* _DIRECTIONS FOR THIS TASK_: All lines with the word "icon" must be pulled from the entries below.

Saved data entries
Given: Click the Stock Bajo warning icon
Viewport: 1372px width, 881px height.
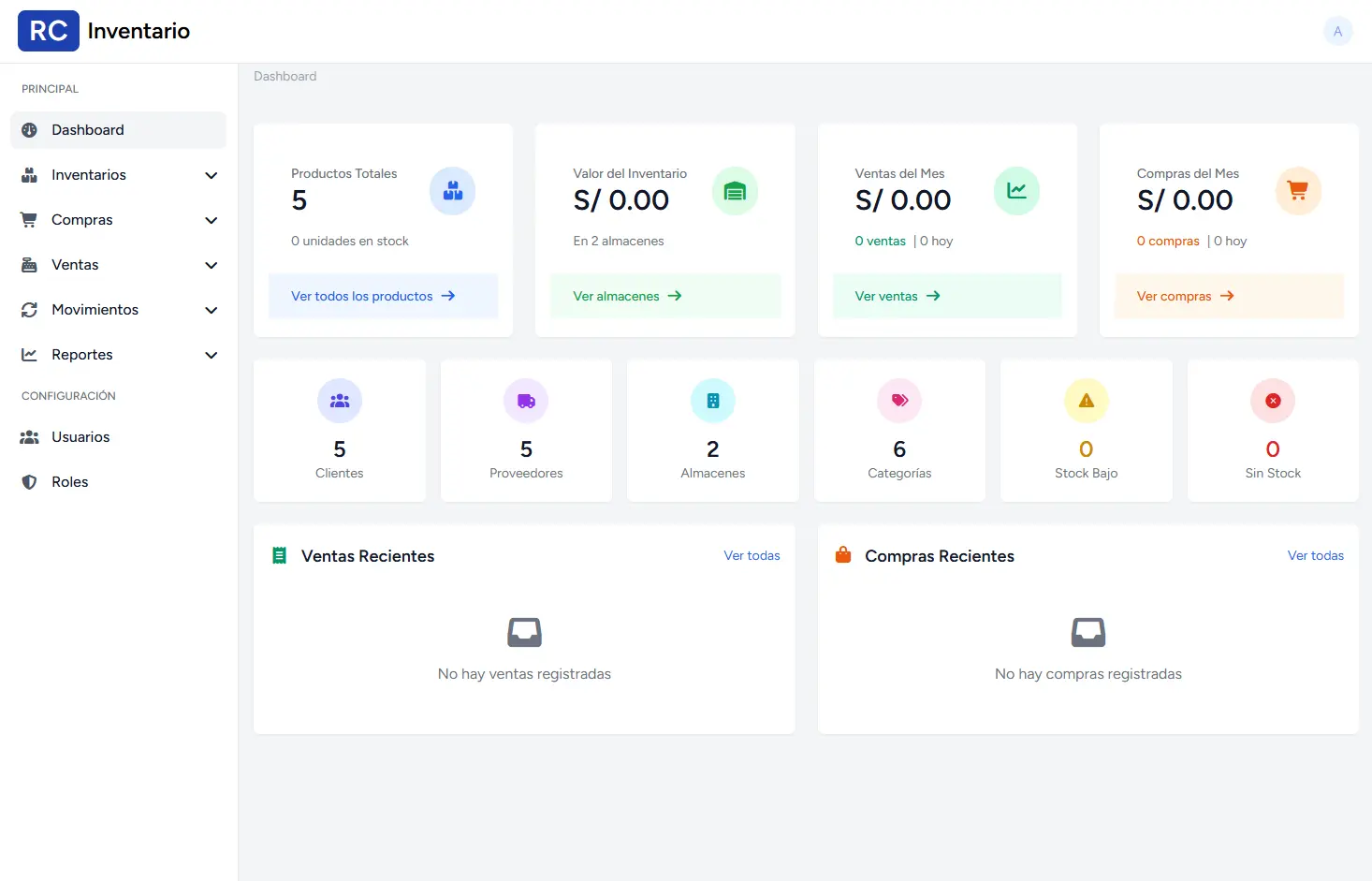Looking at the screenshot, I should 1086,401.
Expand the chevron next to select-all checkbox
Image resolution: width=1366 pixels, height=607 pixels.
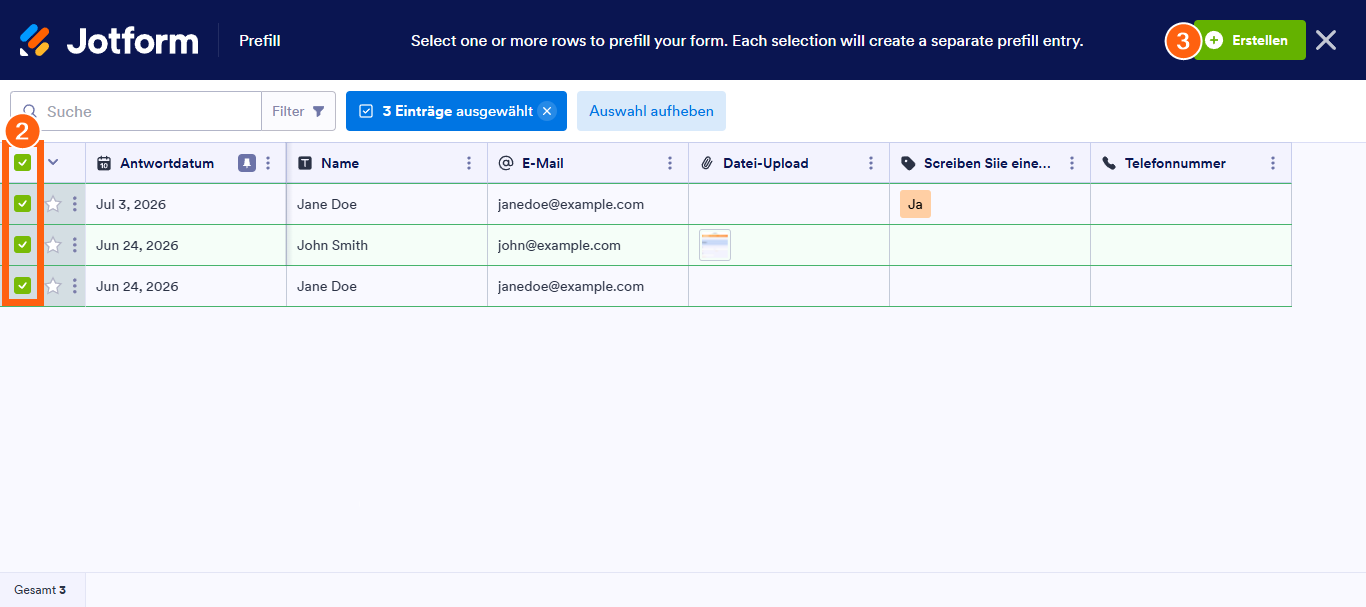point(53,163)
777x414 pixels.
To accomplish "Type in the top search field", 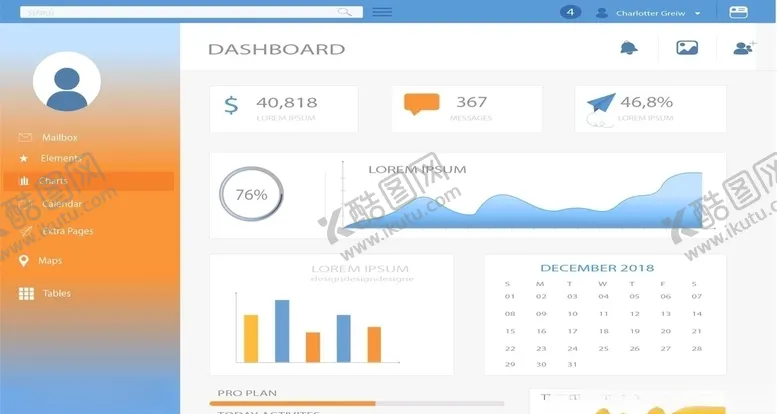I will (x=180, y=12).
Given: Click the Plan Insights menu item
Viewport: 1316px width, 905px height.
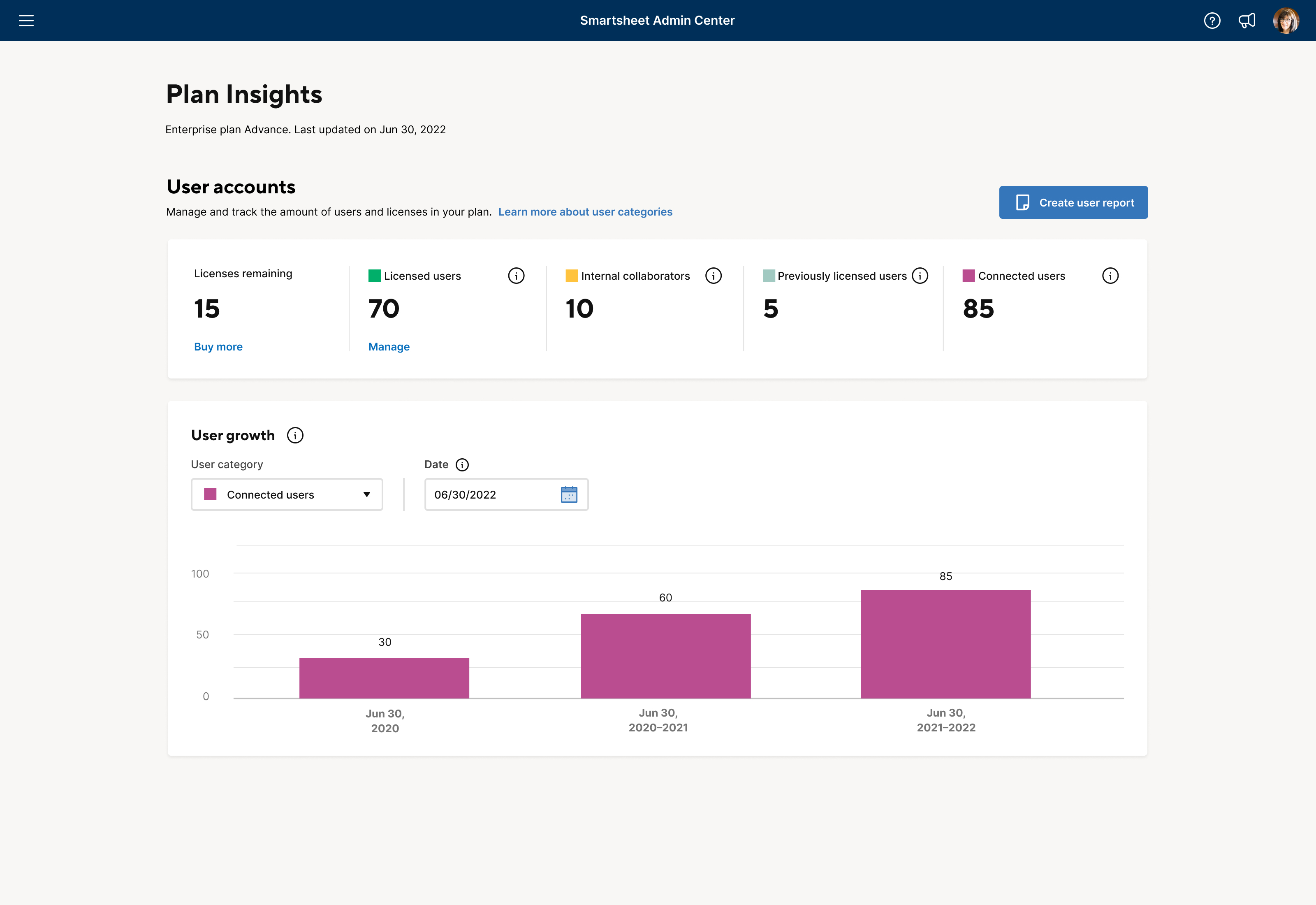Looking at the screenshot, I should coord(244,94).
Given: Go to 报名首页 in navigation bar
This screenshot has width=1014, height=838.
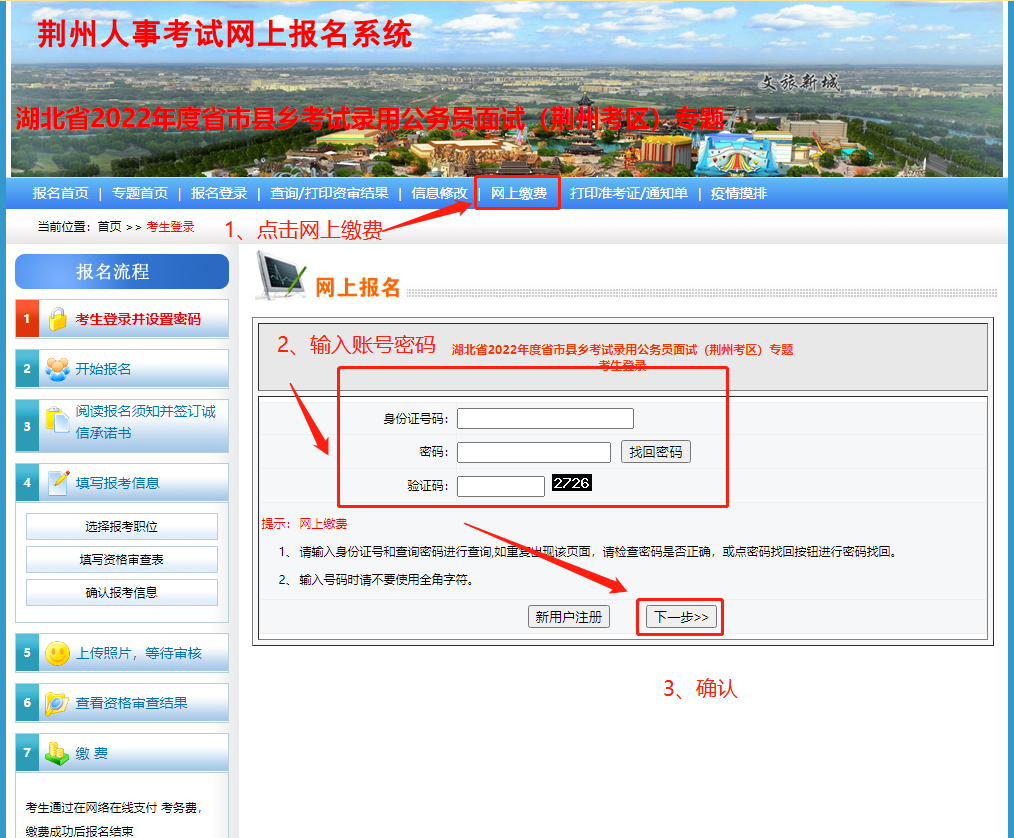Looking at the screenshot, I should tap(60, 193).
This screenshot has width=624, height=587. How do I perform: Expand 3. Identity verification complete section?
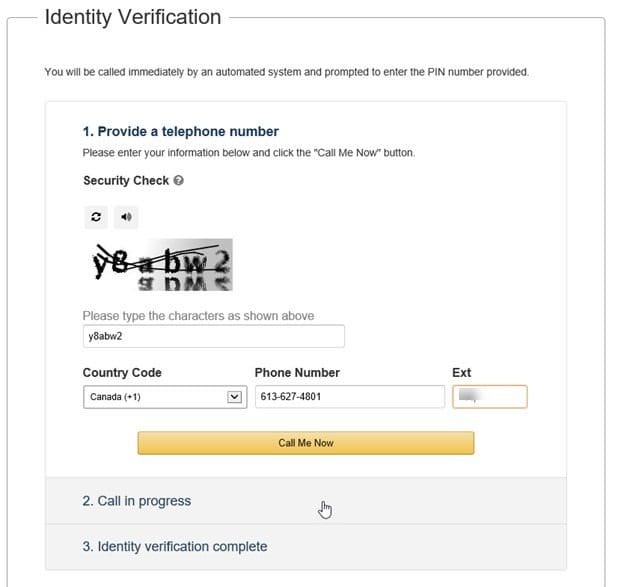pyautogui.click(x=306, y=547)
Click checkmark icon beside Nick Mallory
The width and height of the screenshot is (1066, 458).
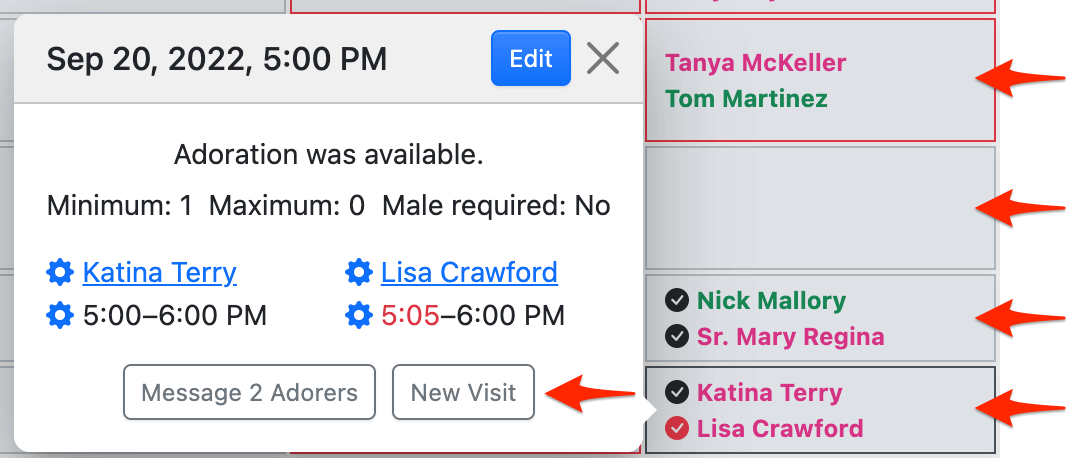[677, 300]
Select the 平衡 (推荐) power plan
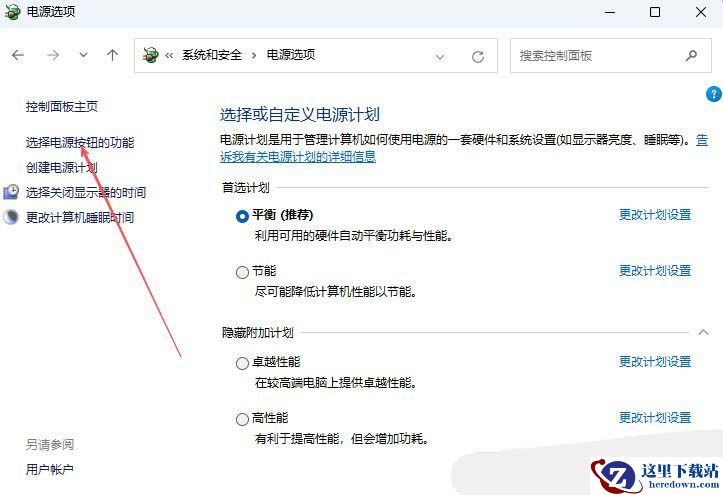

* _SOLUTION BELOW_:
Given: Click the Stock Bajo warning icon
Click checkmark icon beside Nick Mallory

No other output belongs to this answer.